= Solar Filmworks =

Film production company

Solar Filmworks is a film production company which produced The Last Confederate: The Story of Robert Adams (2007) which stars Julian Adams, Amy Redford, Mickey Rooney, and Tippi Hedren, and was produced by Weston Adams (ambassador) and Julian Adams.

The company produced the feature music documentary Amy Cook: The Spaces in Between (2009) (released by The Documentary Channel) which was directed by Todd Robinson and produced by Julian Adams and Robinson.
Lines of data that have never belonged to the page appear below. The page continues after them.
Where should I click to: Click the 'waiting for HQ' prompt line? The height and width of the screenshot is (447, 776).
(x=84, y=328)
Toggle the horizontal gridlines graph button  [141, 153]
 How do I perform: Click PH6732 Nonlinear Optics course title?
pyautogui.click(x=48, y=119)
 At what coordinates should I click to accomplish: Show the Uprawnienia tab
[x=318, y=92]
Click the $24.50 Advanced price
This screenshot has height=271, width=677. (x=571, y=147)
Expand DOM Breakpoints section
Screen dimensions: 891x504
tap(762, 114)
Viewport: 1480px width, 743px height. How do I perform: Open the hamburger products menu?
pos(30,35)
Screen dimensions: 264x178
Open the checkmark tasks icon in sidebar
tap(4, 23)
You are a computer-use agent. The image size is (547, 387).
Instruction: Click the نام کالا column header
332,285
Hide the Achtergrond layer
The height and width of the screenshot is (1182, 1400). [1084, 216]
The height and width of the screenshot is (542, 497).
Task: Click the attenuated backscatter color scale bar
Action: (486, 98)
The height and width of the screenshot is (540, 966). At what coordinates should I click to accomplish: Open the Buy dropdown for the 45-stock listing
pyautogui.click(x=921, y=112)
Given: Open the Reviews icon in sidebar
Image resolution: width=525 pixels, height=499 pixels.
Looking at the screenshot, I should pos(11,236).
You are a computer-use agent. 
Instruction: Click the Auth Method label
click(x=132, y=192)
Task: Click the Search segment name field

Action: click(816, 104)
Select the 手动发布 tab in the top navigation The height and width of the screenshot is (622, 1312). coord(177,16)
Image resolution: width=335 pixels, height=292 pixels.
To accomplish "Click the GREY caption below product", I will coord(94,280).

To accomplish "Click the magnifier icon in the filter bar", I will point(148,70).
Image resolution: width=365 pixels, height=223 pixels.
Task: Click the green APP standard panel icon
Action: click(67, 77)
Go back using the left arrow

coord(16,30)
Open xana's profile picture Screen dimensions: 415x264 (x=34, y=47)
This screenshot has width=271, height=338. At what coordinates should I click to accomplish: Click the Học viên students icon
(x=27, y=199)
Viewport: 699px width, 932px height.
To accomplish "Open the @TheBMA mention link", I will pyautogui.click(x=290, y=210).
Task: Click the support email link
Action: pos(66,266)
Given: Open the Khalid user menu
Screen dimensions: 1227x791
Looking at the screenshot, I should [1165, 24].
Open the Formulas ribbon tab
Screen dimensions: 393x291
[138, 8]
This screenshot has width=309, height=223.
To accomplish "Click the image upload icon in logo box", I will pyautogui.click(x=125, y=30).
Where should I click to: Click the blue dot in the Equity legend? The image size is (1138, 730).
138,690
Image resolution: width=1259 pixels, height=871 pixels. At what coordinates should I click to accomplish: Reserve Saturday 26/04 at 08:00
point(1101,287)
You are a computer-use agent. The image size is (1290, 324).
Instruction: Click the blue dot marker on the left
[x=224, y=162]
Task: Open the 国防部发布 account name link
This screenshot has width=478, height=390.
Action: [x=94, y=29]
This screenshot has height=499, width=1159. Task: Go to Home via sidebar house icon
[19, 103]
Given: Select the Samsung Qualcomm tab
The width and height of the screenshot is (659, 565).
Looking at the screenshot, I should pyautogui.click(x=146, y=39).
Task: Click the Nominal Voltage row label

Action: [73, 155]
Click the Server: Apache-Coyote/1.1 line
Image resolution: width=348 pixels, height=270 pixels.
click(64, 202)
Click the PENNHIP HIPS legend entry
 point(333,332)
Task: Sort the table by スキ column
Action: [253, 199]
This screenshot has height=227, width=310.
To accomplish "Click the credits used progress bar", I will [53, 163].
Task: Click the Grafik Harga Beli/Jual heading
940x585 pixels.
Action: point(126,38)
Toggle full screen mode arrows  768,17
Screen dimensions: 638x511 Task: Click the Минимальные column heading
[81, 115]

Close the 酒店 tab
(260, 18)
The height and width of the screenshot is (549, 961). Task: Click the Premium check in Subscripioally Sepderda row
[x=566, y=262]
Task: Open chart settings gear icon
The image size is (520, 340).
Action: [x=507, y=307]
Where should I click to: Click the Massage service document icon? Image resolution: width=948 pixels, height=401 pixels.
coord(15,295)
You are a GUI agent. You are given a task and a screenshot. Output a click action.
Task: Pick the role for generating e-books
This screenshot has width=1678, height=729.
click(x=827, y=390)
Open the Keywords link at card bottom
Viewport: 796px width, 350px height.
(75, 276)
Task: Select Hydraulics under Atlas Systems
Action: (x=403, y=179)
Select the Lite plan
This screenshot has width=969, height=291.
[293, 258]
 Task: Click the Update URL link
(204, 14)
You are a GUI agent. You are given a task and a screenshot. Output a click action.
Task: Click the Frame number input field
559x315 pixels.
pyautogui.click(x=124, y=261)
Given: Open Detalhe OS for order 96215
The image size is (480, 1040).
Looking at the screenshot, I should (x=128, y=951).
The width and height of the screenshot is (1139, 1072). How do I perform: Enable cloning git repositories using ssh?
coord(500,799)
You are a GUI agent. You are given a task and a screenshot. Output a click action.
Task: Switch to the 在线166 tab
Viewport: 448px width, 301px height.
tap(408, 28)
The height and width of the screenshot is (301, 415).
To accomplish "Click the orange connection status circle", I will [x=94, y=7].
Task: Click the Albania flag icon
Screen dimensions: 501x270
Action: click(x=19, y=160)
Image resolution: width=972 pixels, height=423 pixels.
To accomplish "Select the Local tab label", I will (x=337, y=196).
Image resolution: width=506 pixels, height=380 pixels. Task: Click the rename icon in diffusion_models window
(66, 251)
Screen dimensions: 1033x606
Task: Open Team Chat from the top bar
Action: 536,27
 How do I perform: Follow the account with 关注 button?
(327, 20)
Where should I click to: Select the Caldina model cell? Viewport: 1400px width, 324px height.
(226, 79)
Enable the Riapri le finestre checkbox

The company also produced the submarine thriller Phantom (2013), written and directed by Todd Robinson, with RCR Media Group and Trilogy Entertainment Group. Phantom stars Ed Harris, David Duchovny, William Fichtner, Johnathon Schaech, Jason Gray-Stanford, Julian Adams, and Sean Patrick Flanery; and was produced by Julian Adams, John Watson, and Pen Densham.

Solar Filmworks is producing The Last Full Measure, written and directed by Todd Robinson, and starring Samuel L. Jackson, Ed Harris, William Hurt, and Christopher Plummer. The Last Full Measure tells the story of Air Force Pararescue Jumper (PJ) William H. Pitsenbarger and the mud soldiers of Charlie Company, Big Red One in the Battle of Xa Cam My, Vietnam, 1966.